Given the context of this book’s main body, an appendix on Earth’s atmosphere may seem off topic. Any conversation about global warming issues may seem even further astray. My attitude toward the global warming debate had been unconcerned indifference, but the topic exists in the middle of any atmospheric research; it continually returns front and center either providing answers or more often in the way of answers.
The search had been for data on a clearing atmosphere and an eventual modern rain cycle. For instance, Venus is hot and has perpetually clouded skies yet has no chemical rain cycle and why? When did hot but cooling Earth’s sky eventually clear? In addition, potential causes for a global deluge of rain could satisfy questions about the global flood remembered in all civilizations- Noah’s flood (Noah’s Ark).
Clearly, sunlight now controls Earth’s surface temperature but until Earth’s mantle had cooled, mantle heat controlled Earth’s surface temperature; a condition that would most certainly have completely clouded Earth’s skies; just as is the case with the planet Venus. At some time in Earth’s history, control of surface temperature made the transition to solar heat. Knowing when the transition occurred is telling about changes in atmospheric and surface conditions. As the transition occurred, Earth had its first clear skies and potentially its first rain cycle.

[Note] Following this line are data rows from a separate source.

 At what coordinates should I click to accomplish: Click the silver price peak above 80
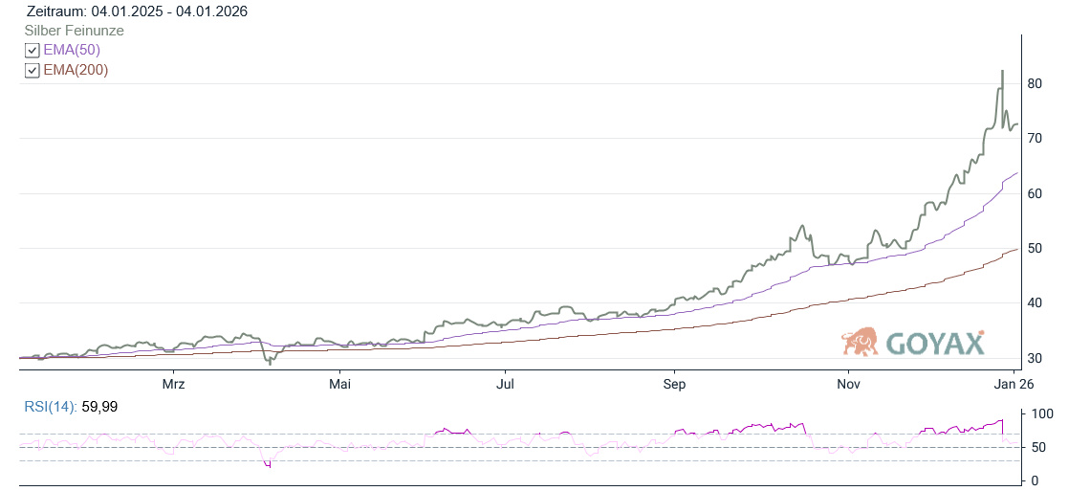(1001, 72)
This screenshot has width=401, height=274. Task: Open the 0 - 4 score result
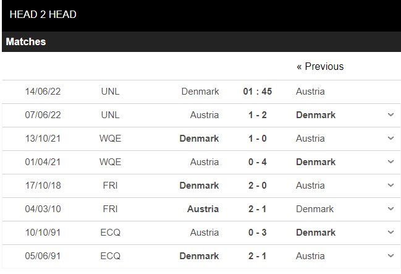[258, 162]
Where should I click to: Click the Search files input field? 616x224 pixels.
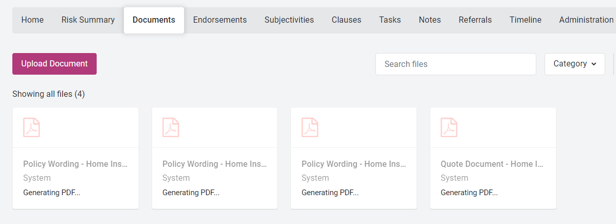[x=456, y=64]
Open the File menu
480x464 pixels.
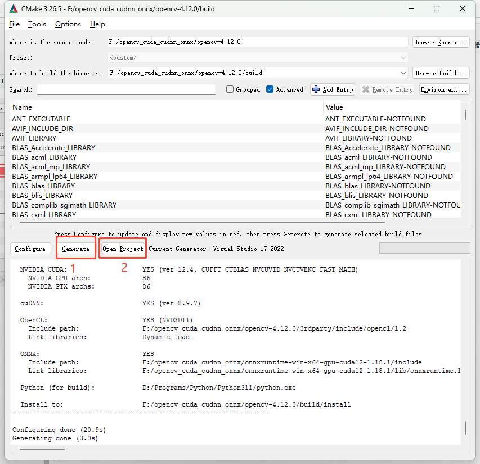[x=14, y=24]
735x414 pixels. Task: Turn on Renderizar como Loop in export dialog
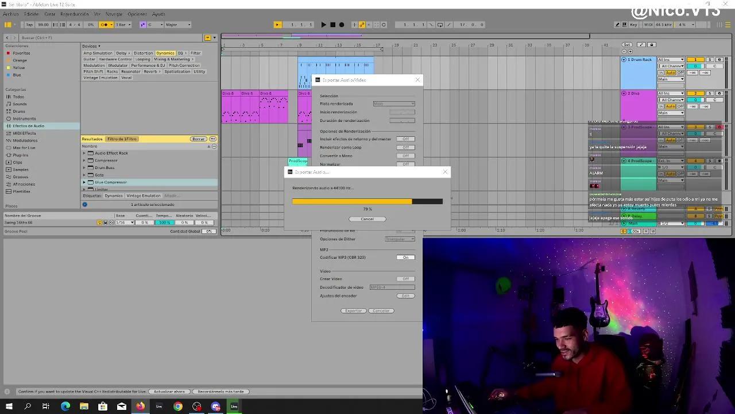click(405, 147)
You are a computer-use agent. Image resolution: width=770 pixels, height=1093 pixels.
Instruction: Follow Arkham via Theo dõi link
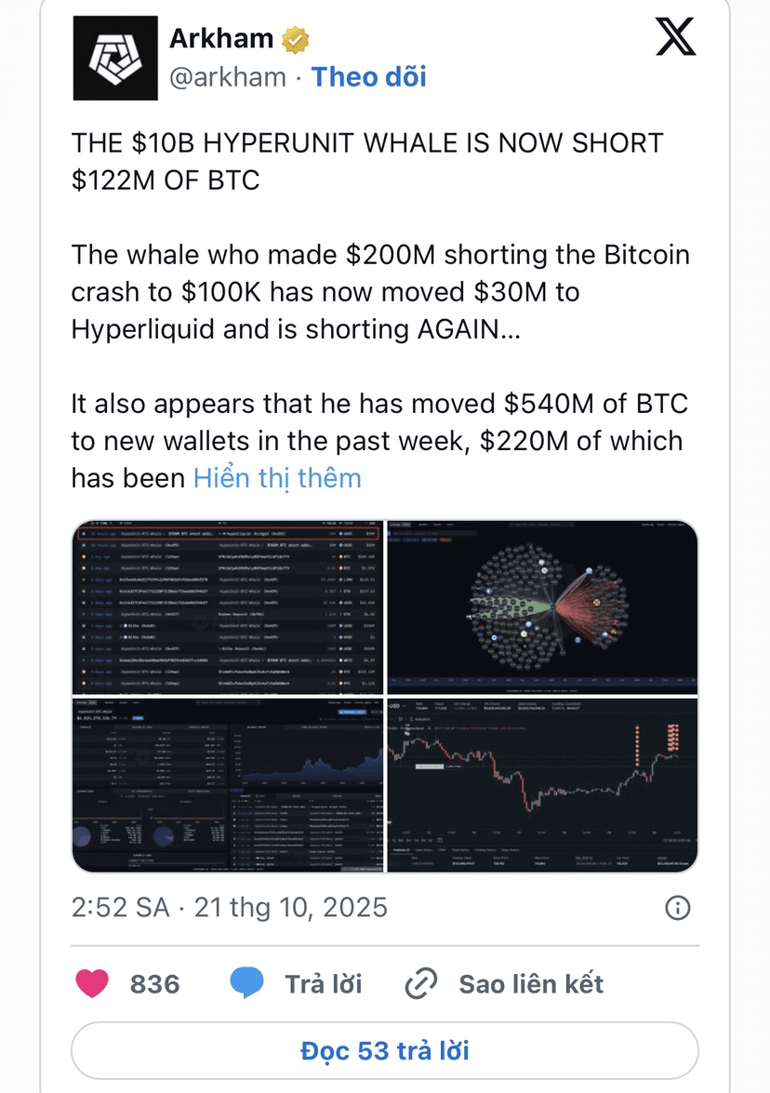pyautogui.click(x=368, y=76)
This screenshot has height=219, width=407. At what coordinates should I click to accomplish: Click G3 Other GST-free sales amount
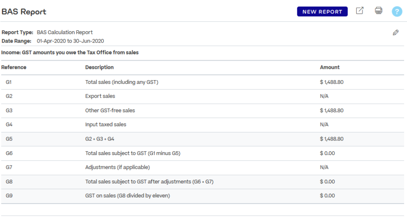(x=331, y=111)

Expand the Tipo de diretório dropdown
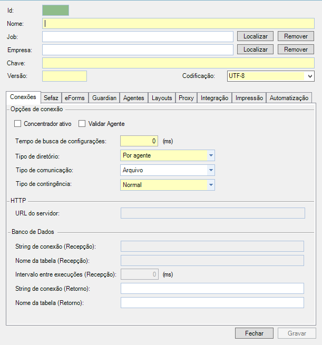pyautogui.click(x=167, y=155)
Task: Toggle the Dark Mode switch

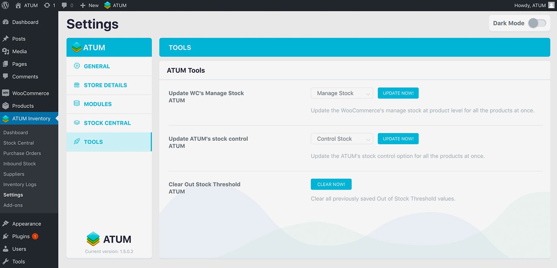Action: pyautogui.click(x=537, y=23)
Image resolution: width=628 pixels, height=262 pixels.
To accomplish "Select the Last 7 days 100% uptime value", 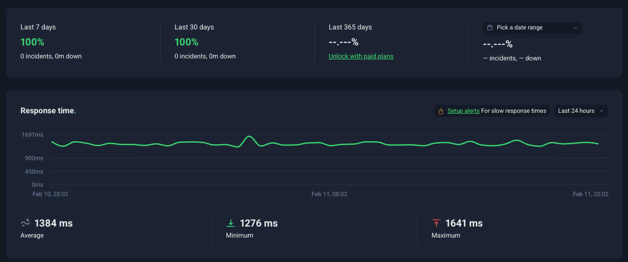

What causes rain? In modern conditions of fixed global pressure, sunlight is the predominate cause of rain showers. Warmed by sunlight at Earth’s surface, humid air rises up amongst adjacent cool air to the lower-pressure and cool altitudes where it forms dew- at its dew point. The dew collects into clouds. The clouds reach a saturation level and precipitate the water back out as rain. It takes sunshine at Earth’s surface and a suitable atmospheric pressure for a rain cycle. It takes a pressure drop to cause an extended global deluge. It would take a pressure drop to cause Noah’s flood.
It was hoped that an accurate history of Earth’s surface temperature could be had- a history from ancient to modern. In addition to a surface temperature history, an accurate assessment of ancient atmospheric pressure trends, if available, would answer many questions about Earth’s evolution. Having either one may yield up the other. However, existing plots of ancient to modern temperature are mostly unfounded and atmospheric pressure plots, good or bad, seem nonexistent.

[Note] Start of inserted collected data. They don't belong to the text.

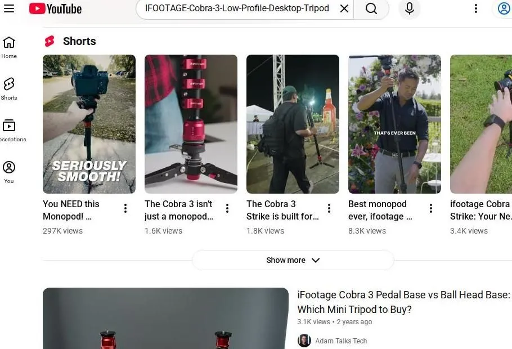Select Home in the left sidebar
The width and height of the screenshot is (512, 349).
[8, 47]
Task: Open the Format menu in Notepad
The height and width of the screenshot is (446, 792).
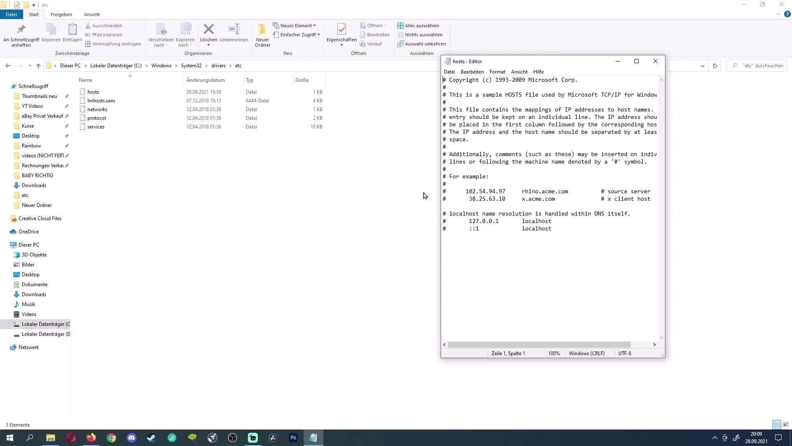Action: [497, 71]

Earth is a planet immersed in refrigerant and as such, surface temperature and atmospheric pressure are inseparably linked. It seems that those who participate in the global warming debate, both pro and con, do not bother with the critical relationship between Earth’s temperature and atmospheric pressure but instead the conversations are about gas percentages. Gas percentages, those percentages of gases that at current conditions on Earth are non-condensable, are irrelevant. What is the global warming debate about?